» **Data records**

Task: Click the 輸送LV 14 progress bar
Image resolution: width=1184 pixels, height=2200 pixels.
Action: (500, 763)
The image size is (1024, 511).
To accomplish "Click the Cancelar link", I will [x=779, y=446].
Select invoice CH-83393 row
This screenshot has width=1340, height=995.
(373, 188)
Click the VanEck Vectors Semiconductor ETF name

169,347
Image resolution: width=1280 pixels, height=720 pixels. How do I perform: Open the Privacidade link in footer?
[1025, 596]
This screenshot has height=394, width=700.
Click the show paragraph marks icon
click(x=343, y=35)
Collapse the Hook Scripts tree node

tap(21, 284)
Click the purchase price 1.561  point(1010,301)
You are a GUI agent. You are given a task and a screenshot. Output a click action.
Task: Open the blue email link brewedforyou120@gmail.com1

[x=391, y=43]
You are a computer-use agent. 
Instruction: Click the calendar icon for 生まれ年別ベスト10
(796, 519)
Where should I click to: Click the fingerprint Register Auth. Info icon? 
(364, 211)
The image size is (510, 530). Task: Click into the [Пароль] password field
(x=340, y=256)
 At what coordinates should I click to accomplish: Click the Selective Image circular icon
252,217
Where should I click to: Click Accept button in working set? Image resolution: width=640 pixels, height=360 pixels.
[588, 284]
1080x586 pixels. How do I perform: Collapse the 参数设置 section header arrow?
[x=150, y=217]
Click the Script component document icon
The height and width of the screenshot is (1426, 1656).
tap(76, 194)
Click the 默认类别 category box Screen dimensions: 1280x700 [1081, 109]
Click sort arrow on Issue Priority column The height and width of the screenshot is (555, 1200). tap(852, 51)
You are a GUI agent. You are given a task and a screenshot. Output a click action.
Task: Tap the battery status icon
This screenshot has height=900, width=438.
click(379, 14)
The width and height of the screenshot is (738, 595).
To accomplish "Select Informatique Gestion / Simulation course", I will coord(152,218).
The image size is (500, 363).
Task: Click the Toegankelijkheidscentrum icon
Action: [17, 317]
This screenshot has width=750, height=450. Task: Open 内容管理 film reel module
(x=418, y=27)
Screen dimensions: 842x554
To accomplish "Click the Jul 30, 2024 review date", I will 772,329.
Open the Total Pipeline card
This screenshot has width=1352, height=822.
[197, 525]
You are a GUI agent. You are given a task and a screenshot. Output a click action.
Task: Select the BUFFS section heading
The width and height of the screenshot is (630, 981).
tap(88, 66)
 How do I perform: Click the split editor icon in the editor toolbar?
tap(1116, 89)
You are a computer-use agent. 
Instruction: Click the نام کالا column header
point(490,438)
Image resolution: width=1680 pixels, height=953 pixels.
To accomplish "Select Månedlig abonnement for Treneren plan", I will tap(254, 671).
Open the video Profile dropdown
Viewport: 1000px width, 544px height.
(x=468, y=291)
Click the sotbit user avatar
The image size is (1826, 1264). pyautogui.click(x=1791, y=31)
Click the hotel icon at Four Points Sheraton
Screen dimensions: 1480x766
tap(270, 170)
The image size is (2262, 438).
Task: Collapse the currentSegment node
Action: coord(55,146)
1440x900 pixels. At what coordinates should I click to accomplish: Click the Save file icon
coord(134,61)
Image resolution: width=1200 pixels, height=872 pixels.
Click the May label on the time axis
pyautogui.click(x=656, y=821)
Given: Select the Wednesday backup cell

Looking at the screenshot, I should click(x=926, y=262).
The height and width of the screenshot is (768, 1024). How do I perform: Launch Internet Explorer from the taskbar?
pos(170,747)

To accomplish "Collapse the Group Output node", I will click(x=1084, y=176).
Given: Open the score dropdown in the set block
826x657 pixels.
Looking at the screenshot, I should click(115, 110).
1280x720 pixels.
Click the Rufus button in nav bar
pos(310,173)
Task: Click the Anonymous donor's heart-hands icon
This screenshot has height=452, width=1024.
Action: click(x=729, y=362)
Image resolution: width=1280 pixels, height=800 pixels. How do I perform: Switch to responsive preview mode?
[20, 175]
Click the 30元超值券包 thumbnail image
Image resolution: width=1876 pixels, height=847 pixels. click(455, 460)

» **What you have to do**
Print exactly the lines above, between the one holding "1440x900 pixels. At" and the one holding "Given: Open the", inclusive, and nothing besides.

» **Expected answer**
1440x900 pixels. At what coordinates should I click to accomplish: Click the Save file icon
coord(134,61)
Image resolution: width=1200 pixels, height=872 pixels.
Click the May label on the time axis
pyautogui.click(x=656, y=821)
Given: Select the Wednesday backup cell

Looking at the screenshot, I should click(x=926, y=262).
The height and width of the screenshot is (768, 1024). How do I perform: Launch Internet Explorer from the taskbar?
pos(170,747)

To accomplish "Collapse the Group Output node", I will click(x=1084, y=176).
Given: Open the score dropdown in the set block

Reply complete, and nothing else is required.